Lagos State Deputy governor, Dr. Oluranti Adebule (left); Chief Judge, Justice Opeyemi Oke and Chairperson, Chartered Institute of Arbitrators (CIArb) Nigeria, Mrs. Doyin Rhodes-Vivour; during the 2017 yearly conference, gala nite and induction ceremony of the institute at Federal Palace Hotel, Victoria Island, Lagos.

Stakeholders have advocated the need to deepen arbitration in Africa. They made the call at the 17th yearly conference of the Chartered Institute of Arbitrators (CIArb), Nigeria branch, which held in Lagos last week.

With the theme, Strengthening the building blocks of arbitration in Africa, the event attracted participants from across continent and Europe.

Speakers at the two-day event included Partner, Bentsi-Enchill, Letsa and Ankomah, Ghana, Ace Ankomah; Lagos State Attorney General and Commissioner for Justice, Kazeem Adeniji; arbitration law specialist, Hogan Lovells, United Kingdom, Andrew Mackenzie; Dean, Faculty of Law, University of Lagos, Prof. Ayo Atsenuwa and Managing Partner, SPA Ajibade and Co., Dr. Babatunde Ajibade (SAN).

Others were former Attorney General and Minister of Justice, Bayo Ojo (SAN), Partner, Principles Law Partnership, Miannaya Essien (SAN); one-time Lagos State Attorney General and Commissioner for Justice, Olasupo Shasore (SAN).

The rest are Managing Director, Grace Infortech, publishers of Law Pavilion, Ope Olugasa; Partner, White and Case LLP, United Kingdom, Robert Wheal; as well as an independent consultant and arbitrator in Austria, Timothy Lemay, among others.

The event culminated in a gala nite, where new members were inducted into the branch. It also featured cultural performance and stage performances by Terra Kulture as well as a raffle draw and dinner.

Chairperson of the institute, Mrs.
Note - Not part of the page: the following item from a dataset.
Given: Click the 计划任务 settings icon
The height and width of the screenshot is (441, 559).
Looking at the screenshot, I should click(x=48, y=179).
Adedoyin Rhodes-Vivour expressed optimism that the Arbitration and Conciliation Amendment Bill would soon be passed into law by the National Assembly.
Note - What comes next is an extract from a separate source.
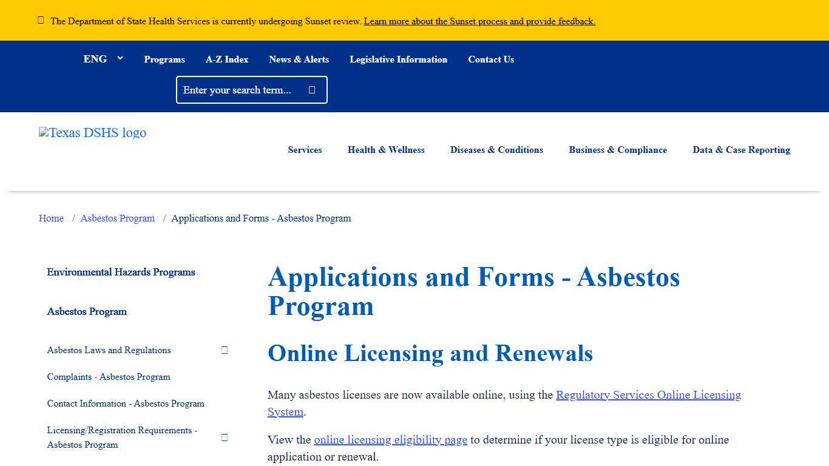Open Contact Information - Asbestos Program

126,404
She said the new piece of legislation, when sanctioned, would remove from Nigeria’s statute books the current Act based on the 1985 United Nations Commission on International Trade Law (UNCITRAL) model law and the 1976 arbitration rules.
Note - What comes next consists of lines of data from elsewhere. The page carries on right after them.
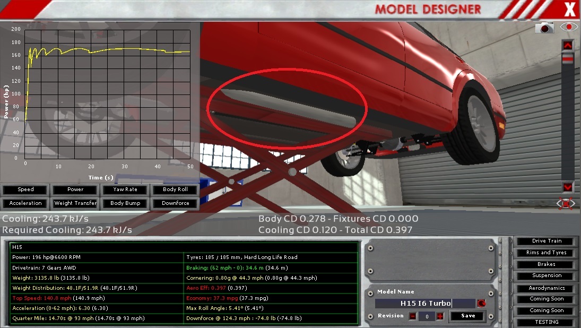The width and height of the screenshot is (581, 328).
Task: Close Model Designer with the X
Action: coord(569,10)
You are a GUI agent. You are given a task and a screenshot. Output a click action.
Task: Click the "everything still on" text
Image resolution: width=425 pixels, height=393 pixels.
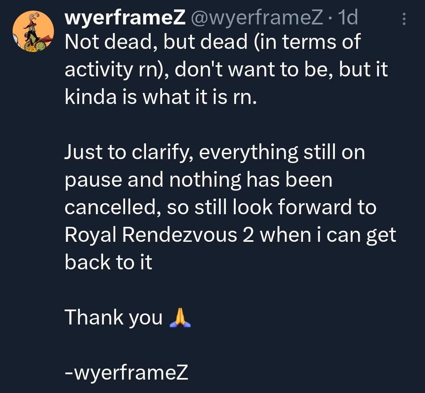click(x=282, y=153)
According to her, the new Act would be based on 2006 UNCITRAL model law and the 2010 UNCITRAL arbitration rules.

She said the aim of the arbitral community was to ensure that the country has a modern arbitration law that attracts foreign investors and place it in good legal stead.

To Kazeem, besides what Lagos had done to improve alternative dispute resolution mechanisms, the state was embarking on infrastructure upgrade to make it an arbitration hub on the continent.

According to Ankomah, arbitration is getting deepened in Nigeria. He noted that it would be good to have statutes providing for mandatory arbitration in certain matters.